Unquestionably one of the most important Einstein autographs in existence
Amazing and extremely rare matte-finish 7 x 11 world-famous photo of Albert Einstein sticking out his tongue, signed in the lower border in fountain pen in German rhyme, “Diese Geste Dir gefällt, Weil sie gelt der Menschenwelt, Der Civilist kann sich’s leisten, Kein Diplomat kann sich’s erdreisten. Ihr Freund und dankbarer Zuhörer,” translated to “This gesture you will like, Because it is aimed at all of humanity. A civilian can afford to do what no diplomat would dare. Your loyal and grateful listener, A. Einstein 53.” In fine condition, with some light creases to corners and the inscription and signature a bit light due to irregular ink flow.
This iconic photo of Einstein was taken on his 72nd birthday, March 14, 1951, by United Press International photographer Art Sasse. After a birthday celebration, Einstein was mobbed by photographers and reporters as he made his way into a friend's car to go return home. Sasse held back until he could get closer, then yelled to get his attention, 'Ya, Professor, shmile for your birthday picture, ya?' Tired of smiling for the cameras all day long, Einstein turned around and stuck out his tongue. Luckily, Sasse was quick enough to capture the moment and create what has become one of the most well-known photographs of the 20th century. The original photo shows Einstein in between Dr. Frank Aydelotte, the former head of the Institute for Advanced Study, and his wife. After seeing it in the newspaper, Einstein sent a letter to International News Photos to request nine prints to give to his friends, and asked that the image be cropped to show his face only.
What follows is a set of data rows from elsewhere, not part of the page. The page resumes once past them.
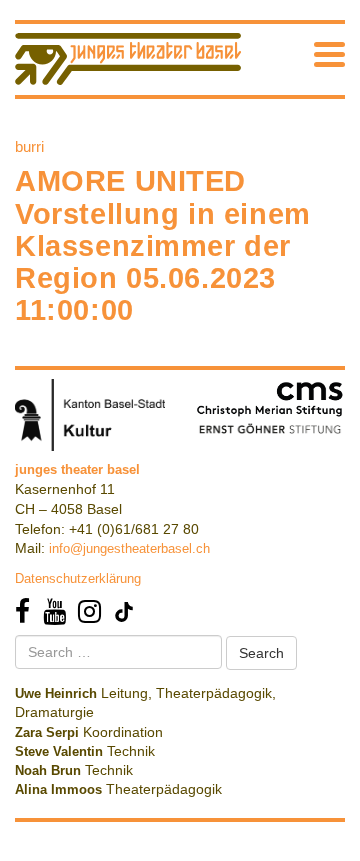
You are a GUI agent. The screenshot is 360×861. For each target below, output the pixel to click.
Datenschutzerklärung (78, 578)
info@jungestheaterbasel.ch (129, 548)
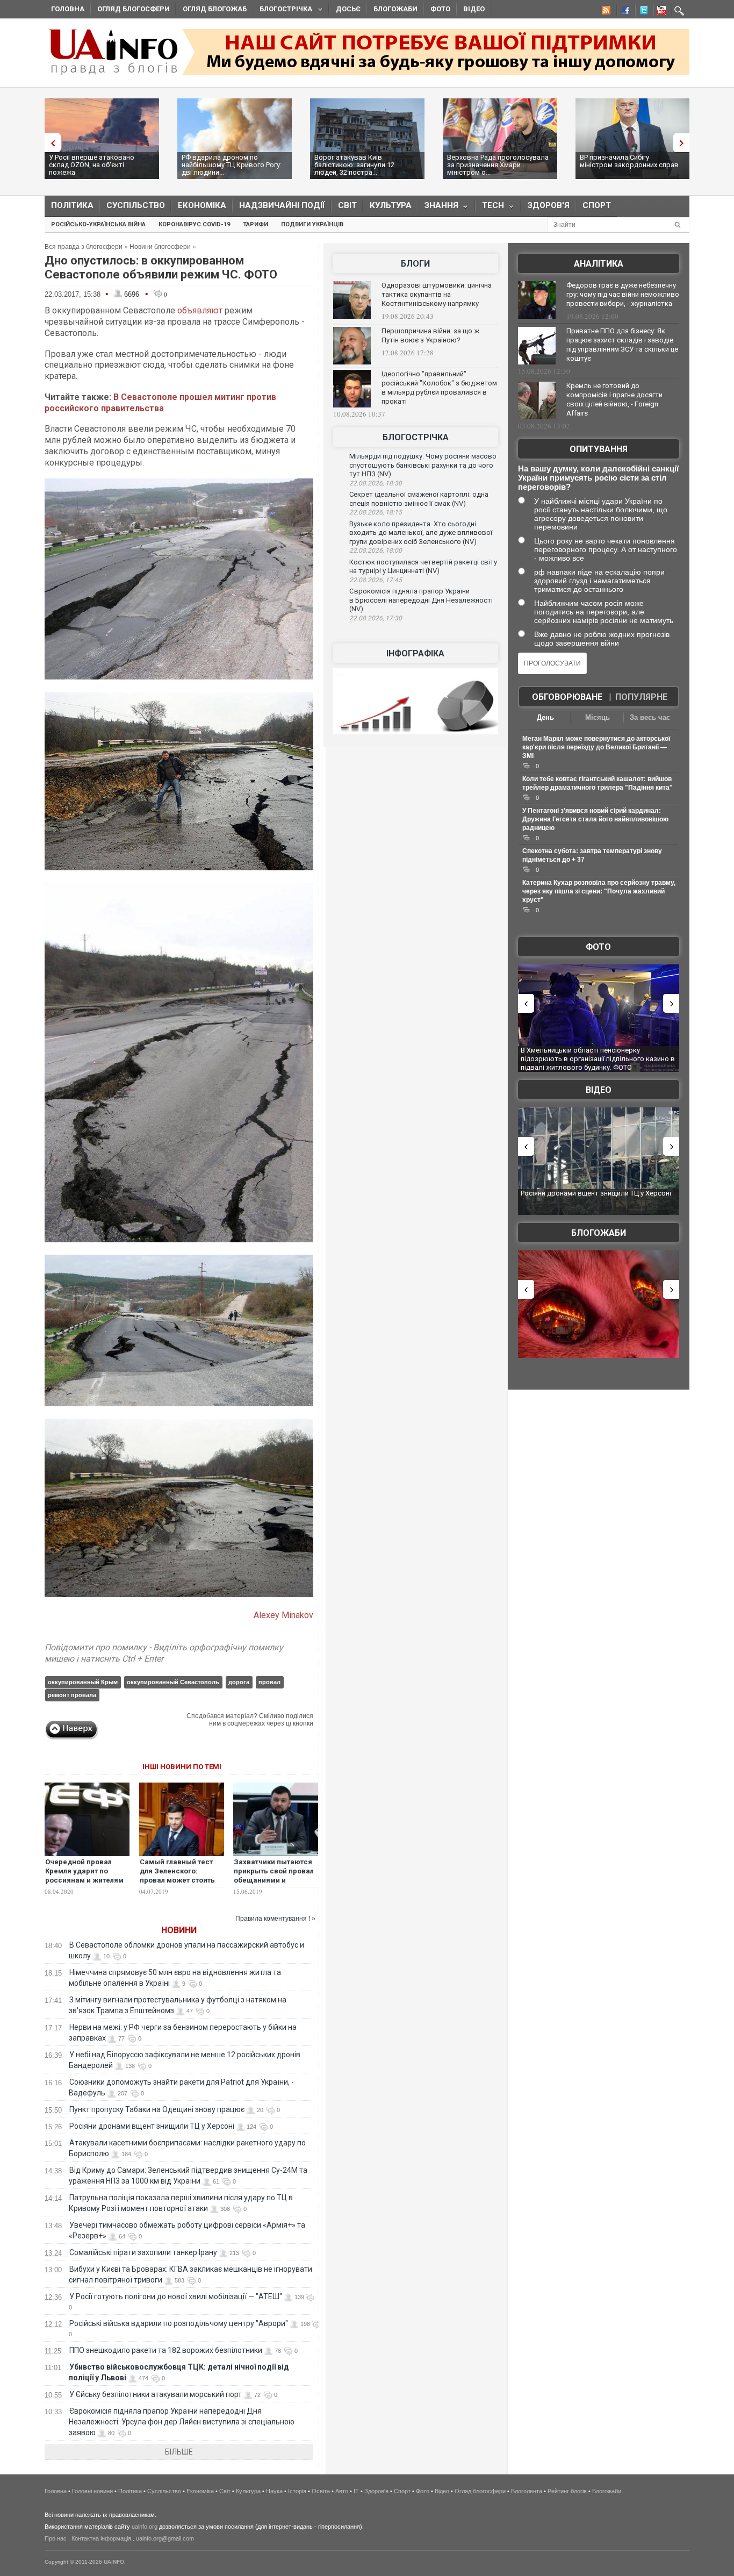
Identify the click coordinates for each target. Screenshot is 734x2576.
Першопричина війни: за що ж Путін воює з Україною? (430, 335)
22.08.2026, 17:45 (375, 580)
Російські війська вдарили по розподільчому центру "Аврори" (178, 2323)
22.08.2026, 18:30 (375, 483)
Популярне (641, 697)
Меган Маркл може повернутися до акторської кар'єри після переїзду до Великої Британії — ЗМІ (596, 747)
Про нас (56, 2538)
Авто (341, 2491)
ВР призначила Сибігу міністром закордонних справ (629, 161)
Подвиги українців (312, 224)
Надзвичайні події (282, 205)
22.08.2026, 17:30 (375, 618)
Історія (297, 2491)
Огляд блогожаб (215, 9)
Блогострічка (282, 10)
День (545, 717)
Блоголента (526, 2491)
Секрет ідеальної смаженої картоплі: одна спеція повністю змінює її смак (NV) (418, 498)
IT (356, 2491)
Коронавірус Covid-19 (194, 224)
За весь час (650, 717)
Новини (179, 1930)
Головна (67, 9)
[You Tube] (660, 12)
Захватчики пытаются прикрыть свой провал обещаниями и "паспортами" (274, 1875)
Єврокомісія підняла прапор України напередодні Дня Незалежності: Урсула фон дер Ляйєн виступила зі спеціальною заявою (181, 2422)
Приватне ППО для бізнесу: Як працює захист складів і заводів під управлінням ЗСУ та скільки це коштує (622, 344)
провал (269, 1682)
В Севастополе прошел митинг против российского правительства (160, 402)
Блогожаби (395, 9)
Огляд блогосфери (133, 9)
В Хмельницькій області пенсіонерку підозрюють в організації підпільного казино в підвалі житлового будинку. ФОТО (564, 1058)
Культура (391, 205)
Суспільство (135, 205)
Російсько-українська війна (98, 224)
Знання (438, 208)
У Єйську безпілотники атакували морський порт (155, 2394)
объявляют (199, 310)
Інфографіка (415, 653)
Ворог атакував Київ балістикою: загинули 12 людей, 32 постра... (354, 164)
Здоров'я (549, 205)
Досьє (348, 9)
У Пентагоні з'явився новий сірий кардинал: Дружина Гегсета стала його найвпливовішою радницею (595, 819)
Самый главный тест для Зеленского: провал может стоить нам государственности (177, 1880)
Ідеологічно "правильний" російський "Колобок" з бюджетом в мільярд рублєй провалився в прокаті (439, 387)
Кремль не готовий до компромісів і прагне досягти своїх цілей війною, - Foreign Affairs (614, 399)
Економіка (202, 205)
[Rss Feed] (605, 12)
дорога (238, 1682)
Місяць (597, 717)
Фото (440, 9)
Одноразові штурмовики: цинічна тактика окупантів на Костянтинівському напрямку (437, 294)
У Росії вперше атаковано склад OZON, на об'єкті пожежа (91, 164)
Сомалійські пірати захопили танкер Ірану (143, 2252)
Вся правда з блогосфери (84, 247)
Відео (474, 9)
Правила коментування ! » (275, 1918)
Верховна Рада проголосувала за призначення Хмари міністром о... (498, 164)
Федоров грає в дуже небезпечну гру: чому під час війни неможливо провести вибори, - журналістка (622, 294)
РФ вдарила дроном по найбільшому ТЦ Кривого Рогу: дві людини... (232, 164)
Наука (274, 2491)
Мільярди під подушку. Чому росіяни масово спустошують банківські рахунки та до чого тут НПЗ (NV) (422, 465)
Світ (347, 205)
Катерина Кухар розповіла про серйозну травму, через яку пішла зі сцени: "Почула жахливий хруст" (598, 891)
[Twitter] (641, 12)
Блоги (415, 264)
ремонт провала (72, 1695)
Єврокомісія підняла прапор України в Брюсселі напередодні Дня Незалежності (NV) (421, 600)
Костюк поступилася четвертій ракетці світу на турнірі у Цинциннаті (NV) (423, 566)
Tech (490, 208)
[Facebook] (623, 12)
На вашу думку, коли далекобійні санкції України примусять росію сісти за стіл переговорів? (598, 477)
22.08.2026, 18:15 (375, 512)
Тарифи (255, 224)
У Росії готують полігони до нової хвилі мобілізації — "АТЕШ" (175, 2296)
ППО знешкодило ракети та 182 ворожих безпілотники (165, 2350)
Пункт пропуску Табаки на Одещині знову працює (156, 2109)
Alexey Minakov (283, 1615)
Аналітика (598, 264)
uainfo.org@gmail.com (165, 2538)
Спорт (596, 205)
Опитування (599, 449)
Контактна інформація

This is one of these examples—an original print, cropped per Einstein's specifications and given to him to distribute to close friends.
The recipient of this particular signed photo was noted journalist Howard K. Smith, probably while he was chief correspondent for CBS and stationed in London. Einstein listened to Smith's hour-long news broadcast every Sunday at noon, always making sure his schedule was clear—something that he points out by signing as a "loyal and grateful listener." Between the extraordinarily famous image and connection between Einstein and Smith, this is undoubtedly one of the most desirable Einstein pieces extant—the most famous photograph of the most famous man of the 20th century.